Off to google the bits to see what they look like/how they work before I decide if I'm brave enough to give it a go!
		
Click to expand...

What the bit does,  is it prevents the tips of the beak from meeting,  and so that can't actually grip a feather.  It fits like a sort of bar across the beak,  and they can still eat with it in.  It sounds awful,  but it isn't,  and they soon get used to it.

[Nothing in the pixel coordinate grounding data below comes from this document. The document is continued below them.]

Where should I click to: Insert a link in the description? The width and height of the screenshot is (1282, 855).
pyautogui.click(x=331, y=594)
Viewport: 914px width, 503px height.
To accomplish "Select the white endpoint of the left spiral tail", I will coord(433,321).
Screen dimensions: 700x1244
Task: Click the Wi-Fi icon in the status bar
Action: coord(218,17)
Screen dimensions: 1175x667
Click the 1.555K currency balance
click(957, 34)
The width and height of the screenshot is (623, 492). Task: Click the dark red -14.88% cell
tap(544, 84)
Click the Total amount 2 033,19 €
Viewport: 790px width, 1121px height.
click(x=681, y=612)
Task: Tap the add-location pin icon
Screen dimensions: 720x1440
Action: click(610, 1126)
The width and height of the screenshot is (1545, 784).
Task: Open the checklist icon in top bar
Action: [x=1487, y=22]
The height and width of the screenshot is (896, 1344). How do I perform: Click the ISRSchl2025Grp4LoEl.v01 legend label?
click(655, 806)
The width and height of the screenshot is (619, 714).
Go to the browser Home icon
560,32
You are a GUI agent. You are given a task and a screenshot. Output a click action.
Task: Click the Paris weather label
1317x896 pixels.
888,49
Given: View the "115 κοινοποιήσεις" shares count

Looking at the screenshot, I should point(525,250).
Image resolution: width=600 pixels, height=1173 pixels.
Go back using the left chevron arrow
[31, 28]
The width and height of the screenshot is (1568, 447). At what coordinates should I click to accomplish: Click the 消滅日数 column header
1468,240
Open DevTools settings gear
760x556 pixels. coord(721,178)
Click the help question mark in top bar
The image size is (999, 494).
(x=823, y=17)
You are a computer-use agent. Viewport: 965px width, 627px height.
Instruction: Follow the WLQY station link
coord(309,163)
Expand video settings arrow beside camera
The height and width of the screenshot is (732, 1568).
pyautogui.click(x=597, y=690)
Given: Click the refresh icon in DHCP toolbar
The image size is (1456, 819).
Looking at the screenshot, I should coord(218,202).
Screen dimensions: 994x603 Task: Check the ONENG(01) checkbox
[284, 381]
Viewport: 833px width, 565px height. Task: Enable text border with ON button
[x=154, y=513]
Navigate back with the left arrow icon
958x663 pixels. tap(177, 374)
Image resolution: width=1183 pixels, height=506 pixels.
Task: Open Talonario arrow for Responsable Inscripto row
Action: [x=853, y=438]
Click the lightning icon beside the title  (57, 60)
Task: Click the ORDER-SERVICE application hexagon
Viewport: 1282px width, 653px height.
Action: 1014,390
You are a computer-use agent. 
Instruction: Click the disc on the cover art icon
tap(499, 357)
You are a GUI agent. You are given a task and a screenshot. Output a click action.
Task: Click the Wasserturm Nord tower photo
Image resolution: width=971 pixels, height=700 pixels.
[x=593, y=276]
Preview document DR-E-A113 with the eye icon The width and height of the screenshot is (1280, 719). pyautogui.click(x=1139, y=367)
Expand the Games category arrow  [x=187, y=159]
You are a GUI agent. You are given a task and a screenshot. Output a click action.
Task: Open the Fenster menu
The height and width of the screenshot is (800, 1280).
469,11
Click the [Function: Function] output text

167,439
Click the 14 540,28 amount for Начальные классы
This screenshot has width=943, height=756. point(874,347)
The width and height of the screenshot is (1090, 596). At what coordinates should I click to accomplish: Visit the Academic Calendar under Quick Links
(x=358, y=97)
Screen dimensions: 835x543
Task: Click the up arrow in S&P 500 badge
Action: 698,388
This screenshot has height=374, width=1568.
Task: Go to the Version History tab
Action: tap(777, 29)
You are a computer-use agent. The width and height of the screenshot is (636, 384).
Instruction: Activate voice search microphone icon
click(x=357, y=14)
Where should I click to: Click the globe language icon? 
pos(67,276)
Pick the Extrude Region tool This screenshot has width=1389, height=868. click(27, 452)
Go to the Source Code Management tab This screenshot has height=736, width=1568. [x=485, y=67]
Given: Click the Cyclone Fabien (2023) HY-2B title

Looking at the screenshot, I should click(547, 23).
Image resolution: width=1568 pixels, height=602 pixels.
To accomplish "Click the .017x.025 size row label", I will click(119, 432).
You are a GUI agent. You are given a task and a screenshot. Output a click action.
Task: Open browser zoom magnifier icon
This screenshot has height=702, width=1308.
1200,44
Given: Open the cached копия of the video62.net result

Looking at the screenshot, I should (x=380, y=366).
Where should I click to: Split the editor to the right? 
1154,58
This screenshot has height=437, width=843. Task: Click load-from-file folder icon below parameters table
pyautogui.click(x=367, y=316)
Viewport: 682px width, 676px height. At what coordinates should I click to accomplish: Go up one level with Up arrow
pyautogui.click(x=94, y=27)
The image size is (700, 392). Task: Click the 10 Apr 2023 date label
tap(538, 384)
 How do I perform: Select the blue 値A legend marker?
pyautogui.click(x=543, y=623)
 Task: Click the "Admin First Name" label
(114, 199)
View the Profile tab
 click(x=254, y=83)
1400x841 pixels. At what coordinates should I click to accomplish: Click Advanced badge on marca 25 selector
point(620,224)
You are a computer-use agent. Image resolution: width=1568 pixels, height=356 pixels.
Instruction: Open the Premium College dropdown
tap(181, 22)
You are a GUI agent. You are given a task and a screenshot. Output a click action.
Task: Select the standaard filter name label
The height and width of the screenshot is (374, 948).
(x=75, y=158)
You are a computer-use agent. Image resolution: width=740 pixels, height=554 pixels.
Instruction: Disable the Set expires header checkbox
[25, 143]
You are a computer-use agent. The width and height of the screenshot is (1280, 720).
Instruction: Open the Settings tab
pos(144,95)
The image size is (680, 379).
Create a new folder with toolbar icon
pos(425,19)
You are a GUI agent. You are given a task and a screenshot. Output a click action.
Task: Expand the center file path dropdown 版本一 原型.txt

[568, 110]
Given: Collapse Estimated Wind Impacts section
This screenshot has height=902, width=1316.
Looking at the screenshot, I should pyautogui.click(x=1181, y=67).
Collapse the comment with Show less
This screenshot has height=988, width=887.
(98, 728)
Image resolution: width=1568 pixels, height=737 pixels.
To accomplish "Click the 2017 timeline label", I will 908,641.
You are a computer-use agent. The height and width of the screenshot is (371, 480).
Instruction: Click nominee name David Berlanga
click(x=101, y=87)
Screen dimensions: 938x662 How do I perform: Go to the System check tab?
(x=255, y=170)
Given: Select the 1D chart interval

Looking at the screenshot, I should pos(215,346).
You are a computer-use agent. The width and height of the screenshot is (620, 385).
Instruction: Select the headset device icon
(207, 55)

I haven't done it,  but if you google "Bitting Pheasants,  you'll see how it works.

Alec.


----------



## Evie91 (26 April 2013)

Hmmm just had a look at the bitting. Thanks for the suggestion but its not for me. Think I'm going to try the anti peck spray first 
Interestingly my chucks are cross breeds - on another thread it was saying they are more prone to Vices than pure breds - hadn't realised this. Wonder why it is....


----------



## MotherOfChickens (26 April 2013)

chickens are sort of programmed to peck at red things, if they see blood they will keep pecking and yes, they will cannibalise and it's not pleasant. I also think chicken keepers should learn to neck birds in case they are sick/injured-very stressful to take a chook to the vets (and most vets have no clue) plus they aren't really worth the money.

I don't think 6ft sq for that many chickens, even youngsters, is enough tbh. I have 6 birds in two pens of 30x10 ft but both pens (I made up some aviary panels) are moved twice a week to give them a fresh area to dig in-I have a mix of pure breds and hybrids. Both sets get to free range a bit when I am about. Another thing chooks should really have is a dirt/dust/sand bath and perches both in the run and in their house. As long as they have sufficient perch room, the size of house isn't that important and they only really sleep/lay in it.

I bought a pair of rumpless araucana in and one was feather pecking the other badly.They had been kept pretty badly and were very stressed. I had to split them up until the affected one completely feathered up but they are fine now, in with the others and laying well.


----------



## Evie91 (26 April 2013)

I couldn't neck one - but fortunately my neighbour could, if it was ever necessary!
The smaller run was only for a couple of weeks, until they got used to being out. They have 13 metre by 5 metre run otherwise - brick wall 10 ft on both sides and 8 ft panel on front. However no roof, so wanted to wait until they are bigger so the buzzard doesn't get them. 
I've let them out in it this afternoon  - so I'm keeping my fingers crossed that more space means he'll give up on the feather pecking!
They have a perch in their house but will also put them in the run too. Have hung up veg and CDs so will see how we get on!
I had no idea chickens had a canniblistic side to them!!


----------



## MotherOfChickens (26 April 2013)

try some bird netting to keep buzzards off-has worked with mine so far.you can tie it down/weigh it down and buy the size you need.


----------



## Evie91 (26 April 2013)

Great thank you 

Thanks so you all for most eggcellent advice!! Sorry couldn't resist!


----------



## Clodagh (26 April 2013)

Chickens are tue omnivores. To really make their day dig up a nest of baby rats or mice... it isn't pretty but it makes them happy.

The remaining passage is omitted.